Training with Missing Modalities
One prominent characteristic of multisensory is that data may not be always jointly observable, especially during training (missing modalities). For example, we see many new objects without any haptic interaction, but still we can guess how it would feel like when we grasp them. This is related to how we can aggregate multiple context experience to infer our scene representation z. One simple choice of such aggregation is summation (See "baseline" from below). This means you might have some hidden vectors from each experience and sum them up! An important benefit of this summation is that it is an order-invariant operation, meaning that the resulting sums are supposed to be the same regardless of the order of experiences. As long as, an encoder to read this representation is powerful enough, our model may able to infer 3D structure properly.
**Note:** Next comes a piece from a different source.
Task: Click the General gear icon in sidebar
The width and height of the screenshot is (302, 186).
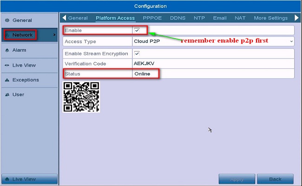Action: 7,20
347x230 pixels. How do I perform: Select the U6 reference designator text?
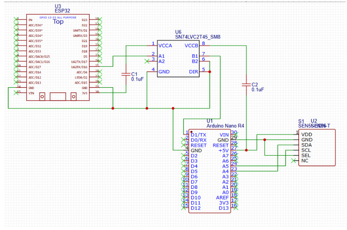[178, 32]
However, this simple solution may have potential drawback for missing modality training scenario. If my model didn't see certain combinations of different modalities during training, encoder may not able to handle that very new combination for test. Regarding this, Product-of-Experts (PoE) has been shown to provide a good solution in such scenarios (Wu & Goodman, 2018). For example, haptic encoder represent probability of an object with some amount of uncertainty. Additional visual information who can also have different types of uncertainty. But we need to represent the combined distribution as a product of them, always. This let each encoder to learn the uncertainty independently as well as train them from their product. During training even though there is no input from one sensory, the missing sensory would have its own uncertainty on 3d worlds. The rest of sensors would work independently as well.
In this study, we further observe that standard Product-of-Experts implementations require large memory and computations, especially for relatively large-scale models. In order to deal with the computational complexity, we introduce to use amortization, i.e. Amortized Product-of-Experts (APoE). Learn a single model that does everything!